Logo Przewdonik Katolicki

Święty

Błażej Tobolski
Fot.

Nie lękajcie się być świętymi! Tak wołał Ojciec Święty do młodzieży polskiej w 1999 roku. To wezwanie jest skierowane do każdego z nas, uczniów Chrystusa. To przesłanie płynące z kart Ewangelii, które w swoim nauczaniu wytrwale przybliżał nam i wciąż przypominał Jan Paweł II. Nie były to jednak wyłącznie słowa. O prawdzie, że świętość jest możliwa również w dzisiejszych...

Nie lękajcie się być świętymi! Tak wołał Ojciec Święty do młodzieży polskiej w 1999 roku. To wezwanie jest skierowane do każdego z nas, uczniów Chrystusa. To przesłanie płynące z kart Ewangelii, które w swoim nauczaniu wytrwale przybliżał nam i wciąż przypominał Jan Paweł II. Nie były to jednak wyłącznie słowa. O prawdzie, że świętość jest możliwa również w dzisiejszych czasach, zaświadczył on własnym życiem.


"Jeśli kto chce pójść za Mną, niech się zaprze samego siebie, niech weźmie krzyż swój i niech Mnie naśladuje" (Mt 16, 24) - mówił Jezus do swoich uczniów. Powtarzał te słowa także teraz, na przełomie tysiącleci, ustami i świadectwem życia swojego wikariusza - Biskupa Rzymu. Jan Paweł II krocząc drogami Bożymi i niosąc swój krzyż oraz krzyż całego Kościoła, którego był pasterzem, stał się przez to dla nas świadkiem wiarygodnym. Świadkiem Chrystusa, a zarazem zapomnianej i niepopularnej w świecie wartości, jaką jest świętość.

Błogosławieni, którzy się smucą


Jego życie już od najmłodszych lat było naznaczone cierpieniem.
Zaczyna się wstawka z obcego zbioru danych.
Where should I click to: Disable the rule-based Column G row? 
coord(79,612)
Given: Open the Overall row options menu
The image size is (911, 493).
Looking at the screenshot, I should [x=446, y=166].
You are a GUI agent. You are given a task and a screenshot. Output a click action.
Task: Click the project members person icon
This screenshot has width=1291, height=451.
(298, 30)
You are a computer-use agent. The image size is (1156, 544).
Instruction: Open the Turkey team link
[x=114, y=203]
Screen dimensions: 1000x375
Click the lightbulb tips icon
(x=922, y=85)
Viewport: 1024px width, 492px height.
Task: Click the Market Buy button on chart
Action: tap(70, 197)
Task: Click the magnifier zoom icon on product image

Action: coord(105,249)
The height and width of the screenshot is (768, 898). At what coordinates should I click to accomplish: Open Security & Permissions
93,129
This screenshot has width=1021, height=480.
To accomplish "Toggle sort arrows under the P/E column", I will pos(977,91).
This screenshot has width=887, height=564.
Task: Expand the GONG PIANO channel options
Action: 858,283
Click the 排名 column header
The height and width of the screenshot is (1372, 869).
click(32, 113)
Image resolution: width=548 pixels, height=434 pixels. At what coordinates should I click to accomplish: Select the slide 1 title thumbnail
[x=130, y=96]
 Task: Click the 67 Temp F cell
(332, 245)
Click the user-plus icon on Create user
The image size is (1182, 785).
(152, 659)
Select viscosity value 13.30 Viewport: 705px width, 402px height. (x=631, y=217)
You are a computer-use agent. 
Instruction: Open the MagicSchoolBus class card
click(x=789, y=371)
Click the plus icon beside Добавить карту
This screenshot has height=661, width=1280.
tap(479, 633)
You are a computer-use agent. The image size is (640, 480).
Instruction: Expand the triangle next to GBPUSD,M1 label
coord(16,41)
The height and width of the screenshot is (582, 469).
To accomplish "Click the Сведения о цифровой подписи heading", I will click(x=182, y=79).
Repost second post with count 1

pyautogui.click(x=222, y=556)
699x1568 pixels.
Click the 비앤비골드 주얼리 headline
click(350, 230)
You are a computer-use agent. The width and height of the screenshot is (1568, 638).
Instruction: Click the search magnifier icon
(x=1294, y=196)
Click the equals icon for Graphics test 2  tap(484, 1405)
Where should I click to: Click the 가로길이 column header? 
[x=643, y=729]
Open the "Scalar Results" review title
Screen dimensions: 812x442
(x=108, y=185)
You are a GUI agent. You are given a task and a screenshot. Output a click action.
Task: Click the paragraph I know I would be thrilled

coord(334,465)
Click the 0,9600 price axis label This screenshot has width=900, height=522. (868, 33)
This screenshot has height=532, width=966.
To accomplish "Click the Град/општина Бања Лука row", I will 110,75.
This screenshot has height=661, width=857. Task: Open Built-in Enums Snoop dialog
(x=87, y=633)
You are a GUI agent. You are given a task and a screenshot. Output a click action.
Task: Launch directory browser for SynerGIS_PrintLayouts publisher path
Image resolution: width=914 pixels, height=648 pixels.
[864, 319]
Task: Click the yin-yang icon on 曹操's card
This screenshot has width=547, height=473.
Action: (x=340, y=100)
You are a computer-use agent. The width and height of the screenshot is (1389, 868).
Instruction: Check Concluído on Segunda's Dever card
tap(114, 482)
Będąc dzieckiem, doświadczył śmierci matki i jedynego brata. W wieku 21 lat, po śmierci ojca, pozostał sam, ocierając się na co dzień o widmo utraty życia, jakie niosła ze sobą wojna. Widział ludzi wywożonych na zagładę. Pomimo wszystkich okropności i beznadziejności lat okupacji oraz późniejszego "wyzwolenia", nie zatracił wiary w Boga i człowieka. Dzięki temu w 1979 roku, na początku swojego pontyfikatu, mógł powiedzieć, że: "ból i cierpienie nie są czymś daremnym, czymś, co trzeba znosić w samotności. Chociaż w dalszym ciągu trudno jest pojąć cierpienie, to jednak Jezus ukazał nam jasno, że wartość ludzkiego cierpienia jest związana z Jego własnym cierpieniem i śmiercią, z Jego własną ofiarą".
Ojciec Święty sam dotknięty cierpieniem po zamachu na swoje życie w maju 1981 roku i licznych operacjach, dotknięty chorobą Parkinsona, przypominał chorym, że "Papież też cierpi". W jego ustach wymownie brzmiały słowa św. Pawła: "W moim ciele dopełniam braki udręk Chrystusa dla dobra Jego Ciała, którym jest Kościół".
Niosąc krzyż, który jest dla świata znakiem sprzeciwu, Ojciec Święty doznawał wielokrotnie upokorzeń, spotykał się z niezrozumieniem głoszonych przez siebie prawd. Oklaskiwano go, a jednocześnie robiono wszystko, by z życia codziennego usunąć niewygodne pojęcia grzechu czy Boga, aby głoszoną przez niego cywilizację życia zastąpić cywilizacją śmierci.
Już w 1982 roku, w Fatimie Jan Paweł II ostrzegał: "To, co najbardziej wprost sprzeciwia się drodze człowieka do Boga - to grzech, trwanie w grzechu, wreszcie negacja Boga. Programowe wykreślenie Boga ze świata ludzkiej myśli. Oderwanie od Niego całej ziemskiej działalności człowieka. Odrzucenie Boga przez człowieka". Świat go często nie słuchał - a to sprawia ból największy.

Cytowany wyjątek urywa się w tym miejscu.